Dr. Prasanna Date
Dr. Prasanna Date

Reputation: 775

Hessian-Free Optimization versus Gradient Descent for DNN training

How do the Hessian-Free (HF) Optimization techniques compare against the Gradient Descent techniques (for e.g. Stochastic Gradient Descent (SGD), Batch Gradient Descent, Adaptive Gradient Descent) for training Deep Neural Networks (DNN)?

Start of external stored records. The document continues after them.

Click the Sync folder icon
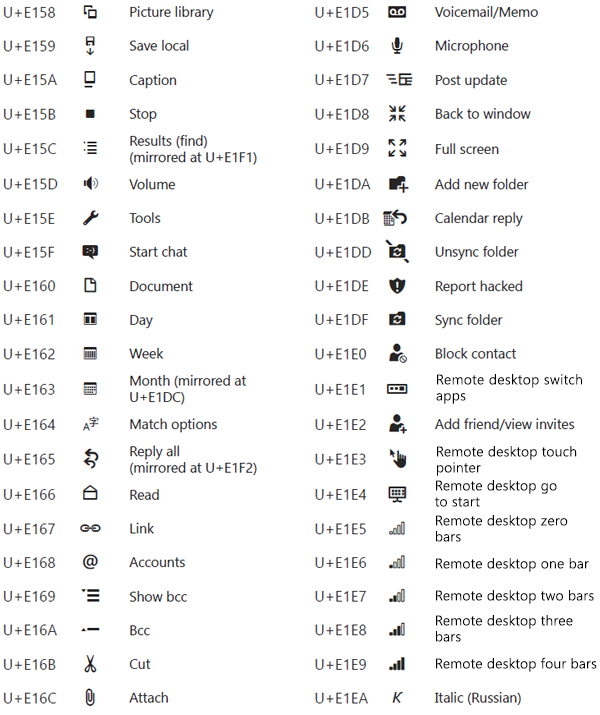600x715 pixels. (x=397, y=320)
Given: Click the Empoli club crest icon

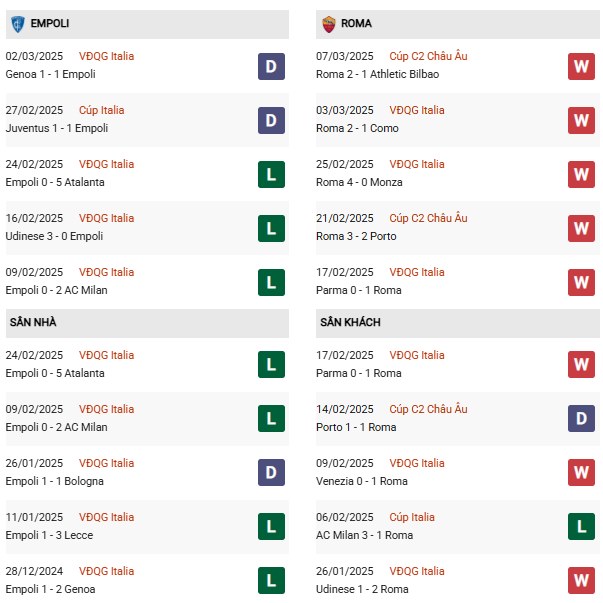Looking at the screenshot, I should coord(18,23).
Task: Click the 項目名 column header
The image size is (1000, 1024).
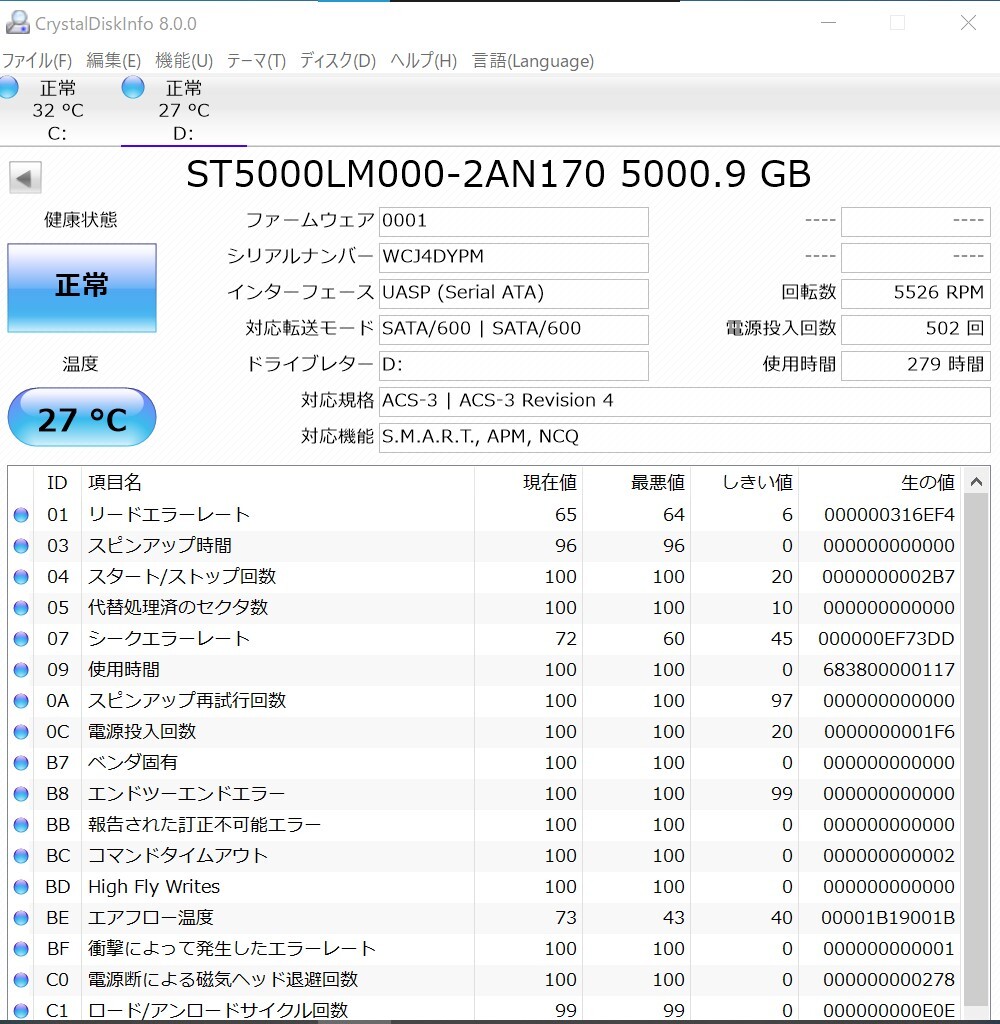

Under what circumstances should one prefer HF techniques as opposed to Gradient Descent techniques?

Upvotes: 2

Views: 1646

Answers (2)

mehdi
mehdi

Reputation: 139

I think if someone knows the difference, it helps to know when and where to use each method. I try to shed some lights on the concepts.

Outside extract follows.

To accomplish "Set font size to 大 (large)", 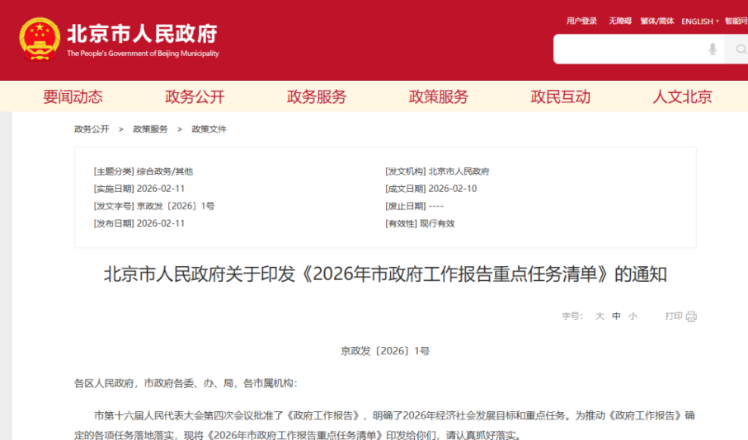I will click(600, 316).
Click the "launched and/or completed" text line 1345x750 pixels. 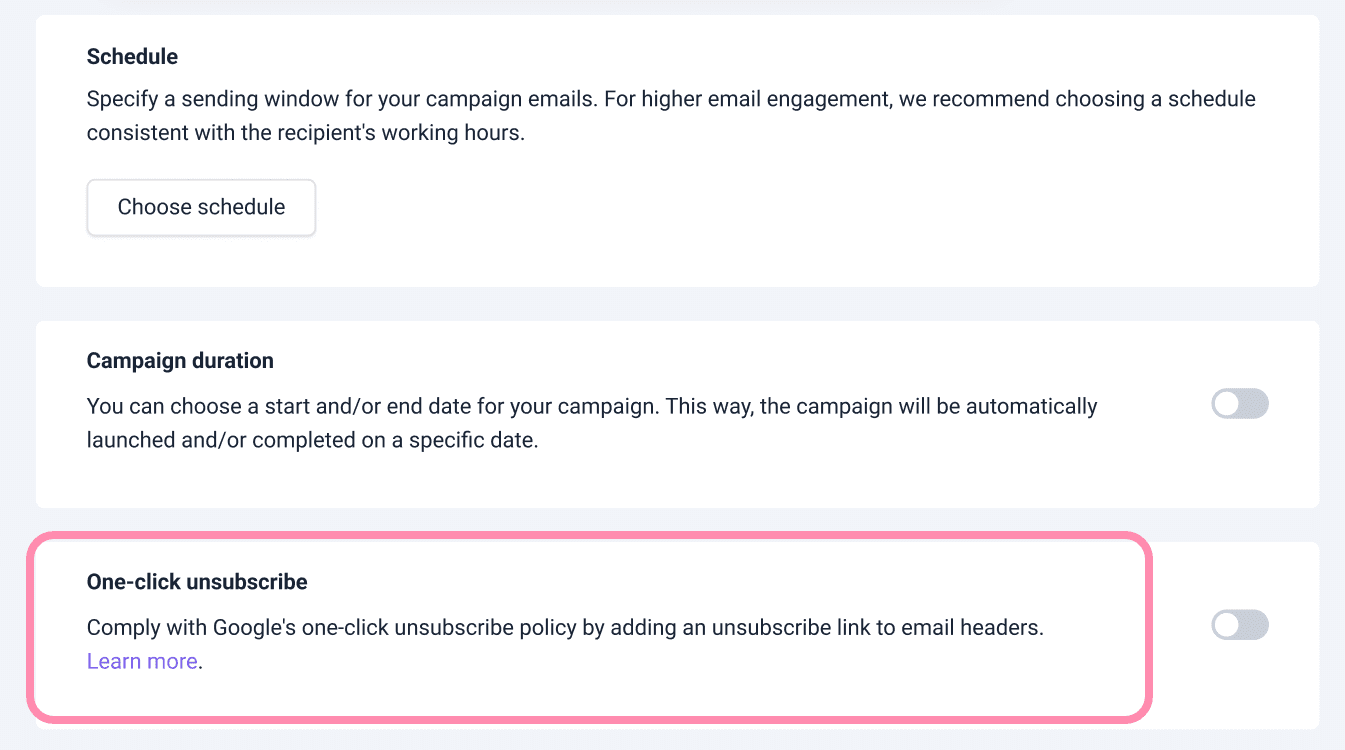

Gradient Descent is a type of first order optimization methods, and has been used in the training of Neural Networks, since second order methods, such as Newton's method, are computationally infeasible. However, second order methods show much better convergence characteristics than first order methods, because they also take into account the curvature of the error space.

Additionally, first order methods require a lot of tuning of the decrease parameter, which is application specific. They also have a tendency to get trapped in local optimum and exhibit slow convergence.

The reason for in-feasibility of Newton's method is the computation of the Hessian matrix, which takes prohibitively long. In order to overcome this issue, "Hessian free" learning is proposed in which one can use Newton's method without directly computing the Hessian matrix.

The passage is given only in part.